Painted in 1949, T1949-23 is one of the iconic works of the "fertile years", a term used by Geneviève Bonnefoi to designate the creative effervescence of the immediate post-war period, when many artists worked to reinvent the codes of painting and start from scratch after the disaster of the world war. More precisely, the work is a masterful expression of the decisive moment when Hans Hartung finally met with real critical and public acclaim, two decades after his first works. 

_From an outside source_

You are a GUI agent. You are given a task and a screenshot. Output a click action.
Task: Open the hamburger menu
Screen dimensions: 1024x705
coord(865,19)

The artist was effectively already forty-three years old when, in 1947, Lydia Conti organised his very first personal exposition in France, whilst Alain Resnais, a young filmmaker, and still a student, made a film showing Hartung at work in his studio in Arcueil, a vibrant account of an artist who "loved painting in silence and isolation" (P. Daix, Hartung, Paris, 1991, p. 173). The following year, he would exhibit his works at Colette Allendy's gallery alongside de Wols, Mathieu, Picabia, and a few others, and for the first time would participate in the Venice Biennale. Finally, 1949 marked the publication of the first book devoted to the painter, printed in Stuttgart and, in particular, with a text by American art critic James Johnson Sweeney, Director of the MoMA's Painting Department and future Director of the Solomon R. Guggenheim Museum, who would play a major role in promoting European artists in the United States.

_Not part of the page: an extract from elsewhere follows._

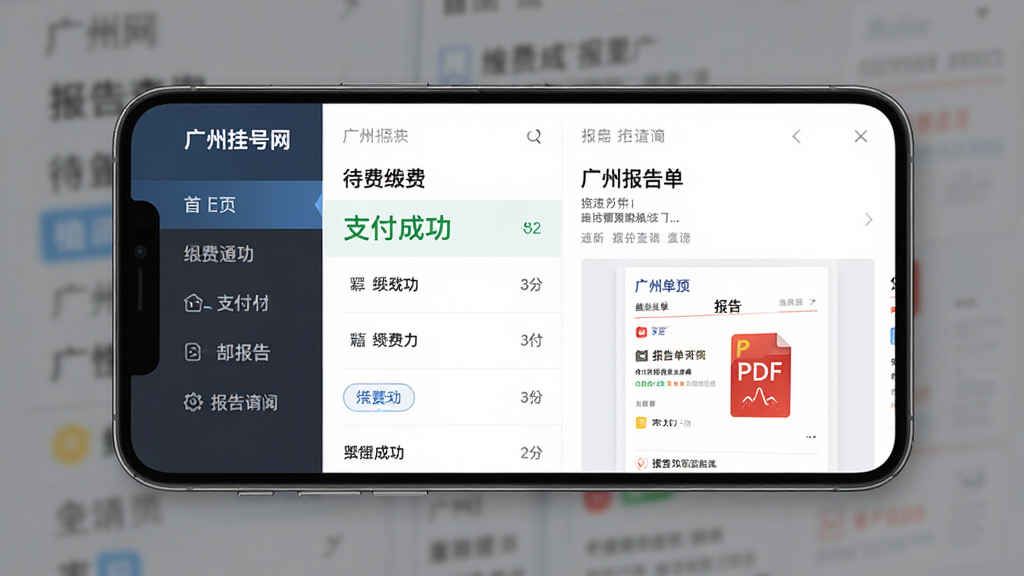The width and height of the screenshot is (1024, 576).
Task: Select the green 支付成功 list row
Action: pos(443,228)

In this particularly fruitful context, T1949-23 illustrates the response that the German artist aimed to give to the question of abstraction. Not Informal Abstract Art from which he had distanced himself as he considered it too subjective, nor Geometric Abstraction that he rejected as he found it too inflexible and too inhuman, but rather Abstraction that drew on "deferred spontaneity" (C. Paquet, "L’abstraction solitaire de Hans Hartung" in the exhibition catalogue for Hans Hartung, la fabrique du geste, Paris, Musée d’Art Moderne Paris, October 2019-March 2020, p. 92). As the shapes, lines, and colours that unfurl, entwining and overlaying each other in T1949-23, as in all of the painter's works, are neither a coincidence nor the fruit of an uncontrolled impulse. On the contrary, they are always the methodical transposition onto the canvas of a preliminary drawing made on paper. As what interested the painter was less the gesture than the image of the gesture, its reproduction within the work's defined space. In this way, the canvas, which seemed "to have been painted in one go, would actually have been worked on by Hartung over four or five weeks". (R. Bordier, "L’art et la manière, notre enquête sur la technique d’improvisation travaillée", Art aujourd’hui, March-April 1954, p. 54).
And it is in this tension between the impulse of the initial gesture and the meticulousness of its later replication, in this delicate articulation between gesture and concept, that all the potency of Hans Hartung's work is expressed. T1949-23 provides a dazzling incarnation of this. "Always, always, I sought a law, the golden rule, the alchemy of rhythm, movement, and colour. The transmutation of apparent chaos of which the sole aim was to organise perfect movement, to create order within chaos, to create order with chaos." (H. Hartung quoted in G. Bonnefoi, Les années fertiles, 1940-1960, Villefranche-de-Rouergue, 1988, p. 28).